For members with no snapshot row (new members appearing only in `actions`), their implicit starting state is `'off'` (notifications are off until first turned on), so an odd count → `'on'`, even count → `'off'`. (If the problem instead guarantees a new member’s first action is always `turn_on`, you can read the starting state directly from that.)
```sql
WITH cnt AS (
SELECT member_id, COUNT(*) AS n
FROM actions
GROUP BY member_id
)
SELECT
COALESCE(s.member_id, c.member_id) AS member_id,
CASE
WHEN (COALESCE(c.n, 0) % 2) = 1
THEN CASE COALESCE(s.status, 'off') -- flip the baseline
WHEN 'on' THEN 'off' ELSE 'on'
END
ELSE COALESCE(s.status, 'off') -- even count: unchanged
END AS current_status
FROM status s
FULL OUTER JOIN cnt c ON s.member_id = c.member_id;
```
This works precisely because the valid-transition guarantee removes the ordering ambiguity from Follow-up A: alternating flips are commutative, so the multiset (here just its size) is sufficient.
Explanation
Core task tests a snapshot-plus-event-log state reconstruction: pick each member’s latest February action (window function or correlated MAX-date) and COALESCE with the Jan-31 baseline, using a FULL OUTER JOIN so members in either table are kept.
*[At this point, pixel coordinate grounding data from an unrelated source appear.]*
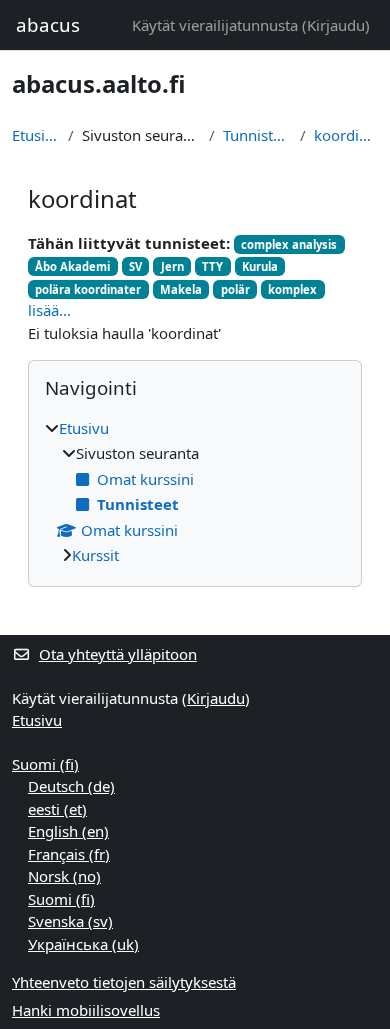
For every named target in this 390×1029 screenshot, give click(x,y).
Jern (172, 266)
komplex (292, 289)
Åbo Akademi (72, 266)
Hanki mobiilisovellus (86, 1010)
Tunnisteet (257, 135)
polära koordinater (88, 289)
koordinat (346, 135)
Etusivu (36, 135)
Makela (181, 289)
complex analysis (289, 244)
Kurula (260, 266)
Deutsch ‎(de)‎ (71, 786)
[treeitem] (195, 492)
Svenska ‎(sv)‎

Follow-up A probes the candidate’s grasp that an unordered event log cannot reconstruct state when transitions can cancel out — you need an ordering key or a state-carrying schema. Follow-up B is the elegant special case: with a valid-alternating-transition guarantee, order is irrelevant and parity of the action count determines whether the baseline is flipped.